In November 2017, Mencucci was inducted into the Fiorentina Hall of Fame in a ceremony organized by the Museo Fiorentina and ACF Fiorentina.

===Philosophy===
During his seventeen-year tenure as CEO at ACF Fiorentina, Mencucci implemented the vision of Della Valle family, the "Fiorentina Model", which emphasized economic equilibrium, technical competence, investment in the youth sector and the promotion of a positive sports culture formally implemented in 2007 as a "fair play culture" making Fiorentina a model Club for the Italian League and for the world. The principal objective is to promote Fair Play, the value of playing sports with respect for the adversary and fans. Mencucci led the club from its initial insertion into Serie C2, Italian fourth division, to its promotion back to Serie A in 2004. The club qualified for three consecutive years for the UEFA Europa League and has held one of the top four positions in the Italian Serie A league for the last three consecutive seasons. The club also qualified for the 2008–09 UEFA Champions League and again in 2009–10, where they were eliminated in the round of 16 by Bayern Munich, but recorded wins home and away, over Liverpool in the group stages. During the summer of 2014, Mencucci led the club in the 2014 Copa EuroAmericana and in the summer of 2015, Fiorentina participated in the 2015 International Champions Cup.

Mencucci implemented the Della Valle initiative and became the first Serie A club to financially sustain a non-profit association, Save the Children. Since 2009, Fiorentina has made donations of €250,000.00 per year to Save the Children. From 2010, the club had displayed the non-profit's logo on the Fiorentina jersey in place of the main sponsor for 7 consecutive seasons.

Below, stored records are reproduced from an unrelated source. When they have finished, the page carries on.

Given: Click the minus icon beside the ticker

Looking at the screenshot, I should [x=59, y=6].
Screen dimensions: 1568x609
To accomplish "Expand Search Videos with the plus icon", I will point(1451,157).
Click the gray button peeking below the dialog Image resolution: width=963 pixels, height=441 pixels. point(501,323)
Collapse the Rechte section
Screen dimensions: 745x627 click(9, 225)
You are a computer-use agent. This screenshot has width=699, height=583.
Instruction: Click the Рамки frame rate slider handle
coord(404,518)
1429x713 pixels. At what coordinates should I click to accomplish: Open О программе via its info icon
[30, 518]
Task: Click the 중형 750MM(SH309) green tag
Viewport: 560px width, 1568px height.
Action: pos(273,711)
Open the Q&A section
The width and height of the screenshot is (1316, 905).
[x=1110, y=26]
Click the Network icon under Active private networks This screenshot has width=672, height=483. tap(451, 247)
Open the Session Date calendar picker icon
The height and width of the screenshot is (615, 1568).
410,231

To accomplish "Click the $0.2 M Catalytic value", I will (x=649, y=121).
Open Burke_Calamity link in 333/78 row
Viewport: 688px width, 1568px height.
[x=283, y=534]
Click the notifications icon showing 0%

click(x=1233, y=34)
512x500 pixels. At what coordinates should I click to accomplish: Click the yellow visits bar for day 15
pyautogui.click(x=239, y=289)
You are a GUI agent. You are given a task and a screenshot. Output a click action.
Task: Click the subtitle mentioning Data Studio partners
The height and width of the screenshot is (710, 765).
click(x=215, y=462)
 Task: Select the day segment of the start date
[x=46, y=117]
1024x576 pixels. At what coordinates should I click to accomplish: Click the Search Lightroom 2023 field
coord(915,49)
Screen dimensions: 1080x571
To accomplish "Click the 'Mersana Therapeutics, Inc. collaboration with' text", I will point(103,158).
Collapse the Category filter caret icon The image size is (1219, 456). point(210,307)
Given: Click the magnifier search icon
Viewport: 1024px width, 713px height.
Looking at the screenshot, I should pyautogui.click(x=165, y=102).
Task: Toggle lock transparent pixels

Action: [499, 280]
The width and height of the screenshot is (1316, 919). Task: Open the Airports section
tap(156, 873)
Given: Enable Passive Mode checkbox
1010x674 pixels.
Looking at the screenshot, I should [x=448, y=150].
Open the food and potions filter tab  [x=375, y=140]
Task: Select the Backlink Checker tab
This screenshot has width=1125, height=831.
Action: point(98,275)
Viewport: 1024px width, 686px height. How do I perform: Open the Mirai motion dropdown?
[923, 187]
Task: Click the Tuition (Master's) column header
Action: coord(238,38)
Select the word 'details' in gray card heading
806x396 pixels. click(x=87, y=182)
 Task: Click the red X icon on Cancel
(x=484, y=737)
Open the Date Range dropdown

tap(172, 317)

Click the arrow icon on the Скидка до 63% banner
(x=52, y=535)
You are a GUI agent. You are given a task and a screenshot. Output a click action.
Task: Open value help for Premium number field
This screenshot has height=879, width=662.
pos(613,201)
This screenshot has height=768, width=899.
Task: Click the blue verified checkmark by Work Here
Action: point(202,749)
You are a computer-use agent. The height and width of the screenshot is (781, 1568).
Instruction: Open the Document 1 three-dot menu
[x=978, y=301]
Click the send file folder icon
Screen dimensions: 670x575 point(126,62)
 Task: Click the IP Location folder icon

===International Initiatives===
====Youth Division====
Since 2007, Mencucci led all of ACF Fiorentina's international initiatives, which were first launched in the United States of America and were designed to identify young talented players and spread the expertise and culture of the club. As part of the initiatives, the club provided European soccer training and expertise for pre-professional development of talented young U.S. soccer players and coaches. In 2012, the development academy and the Fiorentina Model expanded to Switzerland. He has also been engaged in further initiatives in the United States, Switzerland, India, Vietnam, China and Japan.

From 2007 to 2019, Mencucci was president of the Promesse Viola, the development academy for the Italian youth sector. Mencucci dedicated himself to the creation of this innovative youth initiative recognized in Italy and worldwide with the principal aim to develop and train talented professional footballers by providing athletes from 10 to 19 years old technical-sporting development. The youth sector consisted of 12 teams from under-10 to under-19, 250 athletes and had an annual budget of approximately 5 million euro.

==== Indian Soccer League ====
In 2013, Fiorentina together with other Italian teams helped to form the Indian Super League (ISL) with aims to provide stimulus to the growth and development of football in the state of Maharashtra. Mencucci helped form FC Pune City in 2014, which participated in the ISL in its inaugural season.

====Women's Division====
In addition to his role as CEO of the Fiorentina’s men’s division, from 2015 to 2019, Mencucci spearheaded a professional football initiative for women athletes of the Della Valle family as president of the Fiorentina Women's Football Club, the first ever professionally affiliated women's football club in the history of Italy. In only four years the Fiorentina Women's FC won four titles. Fiorentina qualified to participate in the UEFA Women's Champions League in successive seasons (2017–18 and 2018–19).